Electrostatic effects and subtle thermodynamic effects, such as water condensation, onto drug particles were neglected. The atomisation process is so mechanically fierce that electrical charges are induced in the particles. The particle cloud is therefore not electrically neutral. It is known that if a second shot is fired into the spacer from the inhaler before the first shot is inhaled, the concentration of suspended drug particles in the spacer goes down, not up (Fine & Clark 2007, Lavorini et al 2006). This is because of a complex set of phenomena, causing oppositely charged particles to clump together, and that the second shot pushes particles into the sides of the spacer, where they stick, possibly to oppositely charged particles from the first shot. Instead, HFA (hydrofluoroalkane) propellant concentration was used as a proxy for drug concentration (Fine and Clark 2007). These results allowed refinements to be made before moving onto the physical prototype which then went for physical testing through a cascade impactor with the results being demonstrated in Table 1.

Conclusions

It has long been recognised that a pMDI and spacer device is the best way to deliver bronchodilator therapy for the treatment of asthma (Zar G et al 1999, O’Callaghan & Barry  2000a, Dewar et al 1999), although there has been little hard evidence to support this, and the use of a pMDI on its own can produce some unwanted side effects. There are many studies that demonstrate that when a spacer device is correctly used it is as good as if not better than a nebuliser at treating asthma (Zar et al 1999, Delgado et al 2007, Parkin P C et al 1995, Dewar A L et al 1999), with them all concluding that pMDI’s with spacers may be as efficacious as nebulizers for the emergency treatment of asthma symptoms in children.

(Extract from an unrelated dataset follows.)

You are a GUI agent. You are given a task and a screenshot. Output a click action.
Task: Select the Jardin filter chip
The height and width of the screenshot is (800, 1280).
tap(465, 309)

It is hoped that this article and the systematic review of: Keeley’s in vivo study in 1992, Lavorini and colleagues work in 2006, Fine and Clark’s review of the efficacy of spacers in 2007 and Khan and Chrystyn’s in-vitro dose emission study in 2009; that it has been demonstrated that the use of a pMDI on its own will rarely deliver the optimal treatment to an asthmatic patient. This evidence has been taken from primary research conducted by other authors for the purpose of demonstrating the increased benefits of spacer usage; and has also given the opportunity to evaluate three different spacer devices. In completing this piece of work it has become evident through the literature, that a pMDI used through a spacer is not only better than a pMDI on its own, but that it is also comparable if not better than a nebuliser for treating asthmatic children, as supported by the data collected during Delgado’s direct comparison between nebulizers and pMDIs in 2007.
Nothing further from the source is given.